The inclusion of a government-run, public health care plan has become among the most contentious elements of the health reform packages being debated in Congress. Although some argue that a public plan would lead to government-controlled care, it would actually be one insurance option among many, the only difference being cost. Just like a private insurance plan, it would have benefits, co-pays, provider networks and monthly premiums.
The option of a public plan shouldn't seem so controversial. Americans and businesses would be given a choice: Keep the coverage they have, pick another private plan or select a new public health insurance option.
Who's opposed to the public option? The insurance industry is, for starters. Not to mention several key Republican leaders in Congress who are doing their best to assist the industry in defeating it.
None of the opponents disputes the problem of rising health care costs. Health insurance premiums have doubled over the past 10 years. They're set to double again over the next eight. Families and business struggle under the burden of these costs. And the skyrocketing cost of health care has made federal, state and local health care programs more expensive, contributing to Maryland's budget crisis.

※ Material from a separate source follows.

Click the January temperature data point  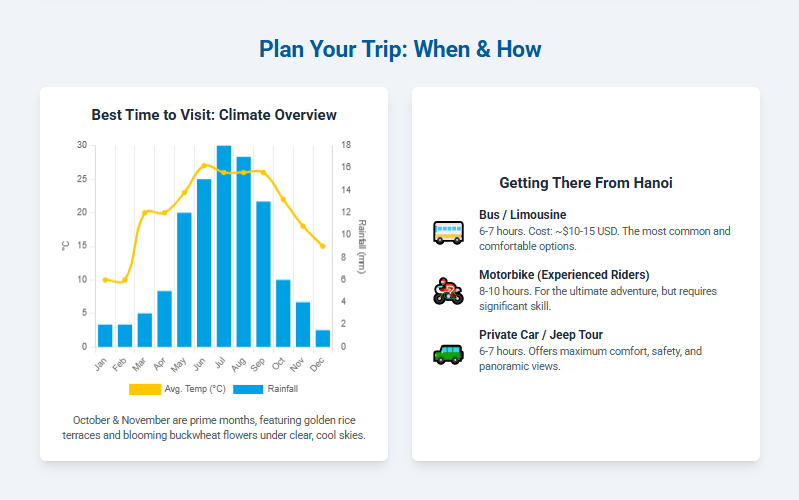[105, 280]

And it's not just our wallets that are hurt by exploding health care costs. Last year, more than half of Americans postponed or skipped medical care because of cost.
Opponents of reform don't dispute the issue of rising costs. Karen Ignagni, chief executive officer of the trade group that represents the health insurers, has come out acknowledging the need to reduce the steep growth of health care costs.
Is it that opponents don't think a public option will achieve lower costs? Nope. Ms. Ignagni said in a recent radio interview that a public option is "not just cheaper, it's significantly cheaper."
Instead, the insurance industry and other opponents argue that a public option will dictate the prices that private insurers will pay and that doctors will be forced to take payments so low they will go bankrupt. And yet the American Academy of Family Physicians, National Physicians Alliance, American Medical Student Association and the Student National Medical Association support the public plan.
The reality is that the public option will be well-positioned to implement the type of smart cost controls that the private insurers should have adopted long ago. It could create incentives for primary care, prevention and wellness; pay doctors for good health outcomes, not just the number of tests run and procedures performed; create incentives for utilizing patient-centered research on which drugs and treatments work best; and ignore the hyperbolic sales pitches of drug companies. Once a public health insurance plan begins to implement these programs and realize true cost savings, private insurers will have to follow.
Fearing competition, insurers are offering alternatives that won't achieve the same results. One proposal is to substitute regional co-ops for a true public plan. But co-ops might or might not have the knowledge and clout to implement cost-saving reforms - there's no guarantee that they will. Replacing a true public plan with this untested idea is an intolerable gamble.
We need health care reform now. A key part of this reform must be a public plan option that will free our families, businesses, and government from the burden of the high price of health care. Failure to do so, and our current health care system will cripple our economy and damage our health.